Once upon a time, scientists thought genetics and genomes were fairly straightforward. A gene encodes a protein and that protein carries out the actions that cause physical, metabolic effects and even phenotypic effects visible to others. It was a direct and simple system, a functional way for something formed through natural selection to be built. Looking back on their thoughts now, it all appears quite quaint. They had no idea what they were in for.

The discovery of RNA only built in an extra step to the equation, an understandable path to have the proteins actually be encoded without them crowding up in the nucleus. So, of course copying the genes in their reverse and sending those instructions out into the main part of the cell made the most sense. Still simple, right?

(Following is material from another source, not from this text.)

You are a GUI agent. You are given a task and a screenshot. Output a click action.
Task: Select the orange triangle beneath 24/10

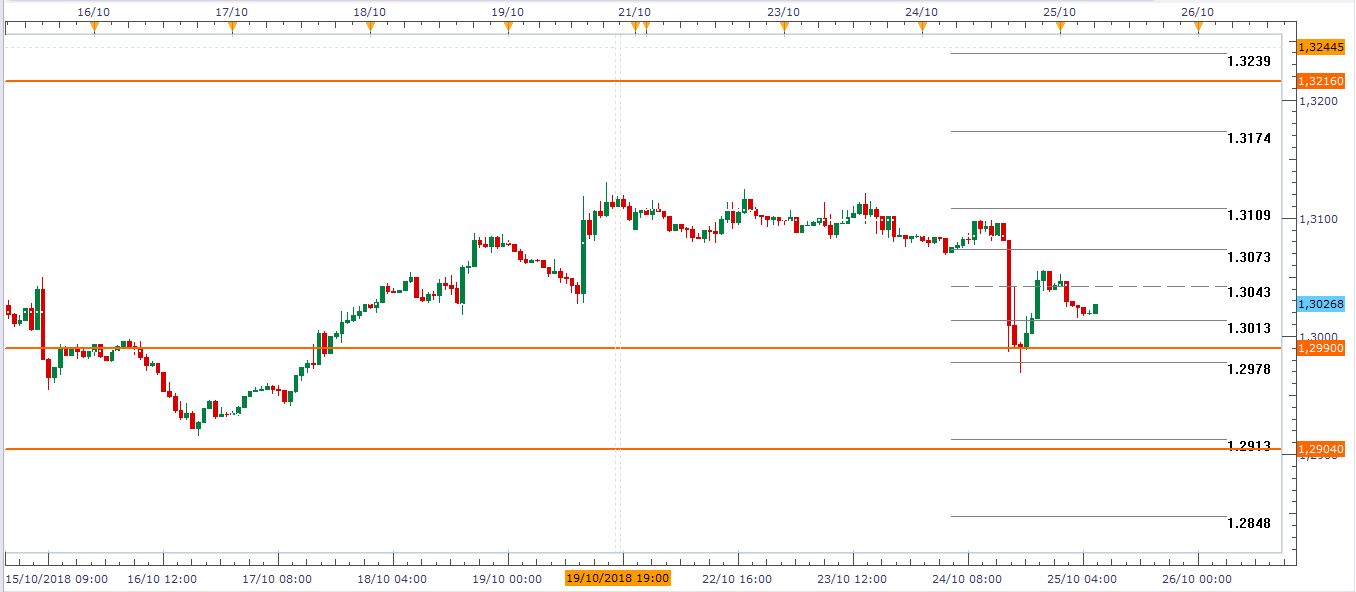pos(922,28)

RNA was ultimately the key. It opened the door in the scientific community to the wondrous complexity that makes up life itself and all its varying forms. The farther we delved into RNA, the greater the number of sub-types we found, which eventually led to findings involving reverse transcription, transposons, epigenetics, and more. We began to unlock the fact that there was a far greater backdrop to how life functioned than we had ever considered. The regulation of the genome’s expression was an interplay between regulators of varying forms, between wound up spools of genetic material, and enzymatic activity.

In recent decades, the use of RNAi technologies has opened doors into the direct function of genes and how to decipher what each one does in a genome. Because knowing and sequencing a genome is one thing, but having a complete grasp of each gene’s purpose was another level entirely. This has been especially useful in eukaryotic organisms that were resistant to many of our gene knockout tools. Even today, RNAi remains a first-hand alternative when we run across species where CRISPR and other gene modifications just don’t work as we would like.

There are a large number of styles that RNAi can take, whether speaking about human usage of the ability or the inherent capabilities found in nature. Overall, the primary purpose almost exclusively is in the process of gene silencing. This can be to the benefit or detriment of an organism, depending on the silenced gene. We’ll begin our discussion of these modes of operation below.

The Range of RNAi

To find the very beginning of RNA interference, you also have to go back to the early days of genetic modification. From those initial tests, it was found that inserting a reversed, called antisense, version of a gene acts as a way to silence the expression of the normal gene, without having to actively remove said gene from the genome. This was tested in petunias and the anthocyanin production in their petals, resulting in cisgenic petunias with altered color schemes. Two separate groups managed this find in 1990 and things just took off from there.

Tinkering with antisense RNA suppression continued for most of the decade, along with other genetic modification like actual gene insertion. But it wasn’t until 1998 that the next step in the RNAi story began. At that point, another research lab revealed that transgenes capable of forming duplex shapes created a far stronger suppression effect than any other combination of sense or antisense genes. The group hypothesized that the entire observed phenomenon of antisense gene suppression is actually just a related symptom of double-stranded RNA (dsRNA) being produced from the inverted sequences.

Almost simultaneously, another lab put out another dsRNA mechanism that involved silencing of RNA production in the model organism C. elegans. They decided the most appropriate name to use for this system was RNA interference.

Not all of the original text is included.